After that point, the Mets went forward with Adrian Gonzalez to start the 2018 season. After they moved on from Gonzalez, the Mets looked to Wilmer Flores, a player they would non-tender after the season, at first base. All-in-all, they never gave Smith a chance to succeed, and eventually without a real direct competition, Smith was passed on the depth chart by Pete Alonso.
After the 2018 season, we discovered Smith had been battling sleep apnea. With it finally being properly diagnosed and treated, we not only saw Smith stay in shape for the entirety of the 2019 season, but we would also see him become an impactful player with a 133 wRC+.
With Smith, you are really left wondering how things would have been different had the team handled his development differently. It is the same exact situation with Andersson.
In recent years, it is becoming increasingly clear teams are not devoting enough time and resources to the actual development of players. While we see teams increasingly looking towards analytics and conditioning to help develop and improve their players, we are not hearing enough about teams looking to help players develop mentally, and/or learn to better handle themselves as professionals.

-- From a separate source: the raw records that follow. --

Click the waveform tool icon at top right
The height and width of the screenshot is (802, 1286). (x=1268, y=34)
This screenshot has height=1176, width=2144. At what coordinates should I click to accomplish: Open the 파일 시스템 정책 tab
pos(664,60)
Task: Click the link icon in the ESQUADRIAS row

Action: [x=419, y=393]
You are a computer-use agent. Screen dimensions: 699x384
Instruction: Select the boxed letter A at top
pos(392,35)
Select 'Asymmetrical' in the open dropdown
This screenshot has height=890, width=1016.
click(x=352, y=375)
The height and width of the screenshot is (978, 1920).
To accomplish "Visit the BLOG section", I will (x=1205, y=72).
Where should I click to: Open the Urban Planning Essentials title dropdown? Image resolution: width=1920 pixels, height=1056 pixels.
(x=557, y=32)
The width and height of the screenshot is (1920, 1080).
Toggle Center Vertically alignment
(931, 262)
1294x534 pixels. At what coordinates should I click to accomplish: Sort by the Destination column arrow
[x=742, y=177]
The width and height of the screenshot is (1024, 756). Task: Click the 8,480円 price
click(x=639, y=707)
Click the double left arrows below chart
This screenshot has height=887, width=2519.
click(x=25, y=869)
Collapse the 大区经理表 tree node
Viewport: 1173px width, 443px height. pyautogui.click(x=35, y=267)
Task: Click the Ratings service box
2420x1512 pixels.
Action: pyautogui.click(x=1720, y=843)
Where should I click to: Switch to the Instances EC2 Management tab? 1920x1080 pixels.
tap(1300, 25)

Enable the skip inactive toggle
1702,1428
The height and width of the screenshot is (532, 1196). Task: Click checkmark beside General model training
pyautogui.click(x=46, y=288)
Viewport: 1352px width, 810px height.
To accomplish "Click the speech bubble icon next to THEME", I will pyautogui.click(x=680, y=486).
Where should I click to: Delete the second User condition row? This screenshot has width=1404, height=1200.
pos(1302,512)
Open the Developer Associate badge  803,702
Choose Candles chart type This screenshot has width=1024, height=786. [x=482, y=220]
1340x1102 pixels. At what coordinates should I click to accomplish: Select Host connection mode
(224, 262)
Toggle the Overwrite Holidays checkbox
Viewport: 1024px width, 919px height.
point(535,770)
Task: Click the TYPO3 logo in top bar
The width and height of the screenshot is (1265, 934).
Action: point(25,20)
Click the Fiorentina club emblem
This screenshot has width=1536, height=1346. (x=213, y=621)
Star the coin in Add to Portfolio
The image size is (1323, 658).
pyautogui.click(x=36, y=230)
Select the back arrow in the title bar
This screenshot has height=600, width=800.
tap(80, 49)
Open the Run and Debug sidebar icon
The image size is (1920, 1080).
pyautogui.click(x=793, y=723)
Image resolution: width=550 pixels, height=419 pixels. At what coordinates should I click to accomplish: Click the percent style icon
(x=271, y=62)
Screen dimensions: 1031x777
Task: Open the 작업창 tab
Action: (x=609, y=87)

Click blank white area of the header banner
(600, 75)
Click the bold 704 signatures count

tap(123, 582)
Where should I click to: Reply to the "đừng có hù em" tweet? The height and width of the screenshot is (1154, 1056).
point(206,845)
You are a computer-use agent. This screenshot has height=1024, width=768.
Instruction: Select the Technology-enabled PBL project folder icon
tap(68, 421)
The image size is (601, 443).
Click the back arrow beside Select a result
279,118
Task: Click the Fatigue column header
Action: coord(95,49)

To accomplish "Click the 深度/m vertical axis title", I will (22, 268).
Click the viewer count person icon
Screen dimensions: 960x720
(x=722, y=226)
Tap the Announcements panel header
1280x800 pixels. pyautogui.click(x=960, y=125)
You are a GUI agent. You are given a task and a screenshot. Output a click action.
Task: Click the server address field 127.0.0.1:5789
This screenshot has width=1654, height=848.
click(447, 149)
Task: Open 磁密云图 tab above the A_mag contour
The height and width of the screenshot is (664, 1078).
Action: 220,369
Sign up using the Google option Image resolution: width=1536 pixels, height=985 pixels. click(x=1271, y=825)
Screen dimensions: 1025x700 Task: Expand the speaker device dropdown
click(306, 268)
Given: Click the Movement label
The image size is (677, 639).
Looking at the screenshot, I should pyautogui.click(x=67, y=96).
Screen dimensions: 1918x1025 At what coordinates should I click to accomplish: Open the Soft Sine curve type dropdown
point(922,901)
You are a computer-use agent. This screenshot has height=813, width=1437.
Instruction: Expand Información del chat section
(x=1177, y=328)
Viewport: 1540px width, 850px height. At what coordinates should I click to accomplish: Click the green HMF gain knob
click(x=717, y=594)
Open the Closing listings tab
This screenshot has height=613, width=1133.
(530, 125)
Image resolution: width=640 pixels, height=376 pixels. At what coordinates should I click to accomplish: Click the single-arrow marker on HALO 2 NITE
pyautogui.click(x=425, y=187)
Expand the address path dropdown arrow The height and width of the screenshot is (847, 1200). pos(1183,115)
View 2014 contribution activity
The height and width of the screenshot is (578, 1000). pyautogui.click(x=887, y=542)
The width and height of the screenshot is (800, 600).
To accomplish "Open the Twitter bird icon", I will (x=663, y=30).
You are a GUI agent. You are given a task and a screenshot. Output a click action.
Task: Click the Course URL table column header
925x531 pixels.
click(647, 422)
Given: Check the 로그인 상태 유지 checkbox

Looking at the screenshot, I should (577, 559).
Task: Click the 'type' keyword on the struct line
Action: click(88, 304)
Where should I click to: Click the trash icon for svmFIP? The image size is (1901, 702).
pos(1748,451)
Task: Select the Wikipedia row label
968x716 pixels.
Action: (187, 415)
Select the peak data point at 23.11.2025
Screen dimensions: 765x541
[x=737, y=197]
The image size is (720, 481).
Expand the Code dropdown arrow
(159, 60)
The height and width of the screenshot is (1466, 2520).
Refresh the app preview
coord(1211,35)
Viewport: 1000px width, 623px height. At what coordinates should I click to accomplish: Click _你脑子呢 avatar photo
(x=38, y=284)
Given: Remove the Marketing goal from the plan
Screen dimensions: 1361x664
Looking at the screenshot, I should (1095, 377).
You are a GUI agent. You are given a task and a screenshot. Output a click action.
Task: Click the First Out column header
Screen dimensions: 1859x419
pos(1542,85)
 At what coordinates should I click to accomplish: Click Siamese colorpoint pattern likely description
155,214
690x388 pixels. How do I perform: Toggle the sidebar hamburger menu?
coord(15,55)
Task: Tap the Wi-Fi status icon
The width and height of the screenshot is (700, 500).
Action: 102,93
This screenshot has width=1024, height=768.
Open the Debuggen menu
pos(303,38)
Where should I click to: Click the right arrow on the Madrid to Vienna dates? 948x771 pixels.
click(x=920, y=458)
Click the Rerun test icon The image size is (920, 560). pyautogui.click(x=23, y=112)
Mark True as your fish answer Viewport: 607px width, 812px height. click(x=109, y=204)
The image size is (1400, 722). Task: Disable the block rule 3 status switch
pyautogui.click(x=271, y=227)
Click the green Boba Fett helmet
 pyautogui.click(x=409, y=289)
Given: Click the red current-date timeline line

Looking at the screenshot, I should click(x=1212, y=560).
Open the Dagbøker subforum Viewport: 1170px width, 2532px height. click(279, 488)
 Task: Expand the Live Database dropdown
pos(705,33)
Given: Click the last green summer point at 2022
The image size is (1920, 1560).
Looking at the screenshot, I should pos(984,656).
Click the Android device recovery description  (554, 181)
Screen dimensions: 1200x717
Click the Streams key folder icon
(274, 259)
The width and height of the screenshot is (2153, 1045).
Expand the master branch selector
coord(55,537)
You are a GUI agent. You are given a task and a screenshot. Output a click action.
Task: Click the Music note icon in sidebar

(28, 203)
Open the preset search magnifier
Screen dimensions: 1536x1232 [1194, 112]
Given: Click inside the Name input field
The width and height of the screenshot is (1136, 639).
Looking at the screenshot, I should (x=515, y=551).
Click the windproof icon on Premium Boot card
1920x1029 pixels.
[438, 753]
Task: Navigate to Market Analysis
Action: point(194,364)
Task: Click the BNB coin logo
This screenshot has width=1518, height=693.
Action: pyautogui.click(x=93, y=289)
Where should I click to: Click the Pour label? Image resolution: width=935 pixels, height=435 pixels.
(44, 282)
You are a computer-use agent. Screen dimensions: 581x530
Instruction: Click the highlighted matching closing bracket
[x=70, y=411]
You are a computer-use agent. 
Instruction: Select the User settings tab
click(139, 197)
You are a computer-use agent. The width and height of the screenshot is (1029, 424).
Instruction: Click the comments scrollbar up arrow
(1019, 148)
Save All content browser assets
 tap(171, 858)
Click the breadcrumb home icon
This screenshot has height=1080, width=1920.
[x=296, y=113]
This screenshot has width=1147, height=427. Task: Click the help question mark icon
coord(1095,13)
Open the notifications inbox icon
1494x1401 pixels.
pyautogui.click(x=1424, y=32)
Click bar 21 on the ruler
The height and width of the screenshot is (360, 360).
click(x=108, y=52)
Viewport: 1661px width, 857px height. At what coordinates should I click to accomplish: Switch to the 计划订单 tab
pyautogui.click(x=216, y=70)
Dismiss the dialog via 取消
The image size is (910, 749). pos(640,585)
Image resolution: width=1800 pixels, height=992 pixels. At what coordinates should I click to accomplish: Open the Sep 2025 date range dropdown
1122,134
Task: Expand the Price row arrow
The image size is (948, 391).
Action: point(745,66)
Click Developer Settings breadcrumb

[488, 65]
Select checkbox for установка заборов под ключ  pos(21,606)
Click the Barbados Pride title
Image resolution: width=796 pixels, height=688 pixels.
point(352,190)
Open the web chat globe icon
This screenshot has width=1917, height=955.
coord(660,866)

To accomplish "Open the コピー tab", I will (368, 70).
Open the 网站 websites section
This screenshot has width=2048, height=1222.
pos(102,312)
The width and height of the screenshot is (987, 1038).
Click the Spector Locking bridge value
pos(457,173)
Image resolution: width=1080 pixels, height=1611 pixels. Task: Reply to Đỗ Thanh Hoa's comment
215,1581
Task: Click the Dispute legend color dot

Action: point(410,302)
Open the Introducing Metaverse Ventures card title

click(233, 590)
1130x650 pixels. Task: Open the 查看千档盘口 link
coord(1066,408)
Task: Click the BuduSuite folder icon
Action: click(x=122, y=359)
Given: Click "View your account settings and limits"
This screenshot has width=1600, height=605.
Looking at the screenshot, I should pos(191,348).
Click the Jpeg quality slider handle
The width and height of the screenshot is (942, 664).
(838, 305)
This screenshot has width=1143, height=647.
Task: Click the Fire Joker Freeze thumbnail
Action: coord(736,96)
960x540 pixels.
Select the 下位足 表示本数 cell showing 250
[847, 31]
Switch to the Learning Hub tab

Many times, we hear about how this manager, coach, or veteran is going to take a certain player under their wing and help them fulfill their full potential. Looking at the Mets, we actually heard Edwin Diaz speak about his problems handling New York, and he was looking forward to new manager Carlos Beltran helping him better handle the city in 2020.
While a manager is supposed to be there to help, players need more, especially when a manager has to handle a roster of 25 players, a full coaching staff, speak with the media, and deal with the front office. It’s too much for any manager to handle players like a Smith or Andersson who are clearly struggling and need the help the team is ill equipped to provide.
The help can come in the form of a mental skills or life coach for the team. Perhaps every team should have a form of a stipend to help players seek the personal help they need but really cannot afford as prospects. Perhaps leagues need to have an ombudsman of sorts to visit minor leaguers to investigate how teams are being run and why they aren’t meeting their goals.
Point is, the Rangers have effectively lost a very talented hockey player in Andersson to something which might have been avoidable. The Mets almost missed out on Smith having a productive career for trying to turn what was a physical ailment into a mental problem. Clearly, these organizations and others are very ill-equipped to handle the mental and life skills issues of players, and as a result, we are seeing players not even be allowed to be put in a good position to reach their full potential.
That is a very real and significant problem. What makes it worse is it is avoidable, and it is time someone starts focusing on how to help these players instead of trying to tell them and everyone else what is wrong with them because clearly, they have no idea.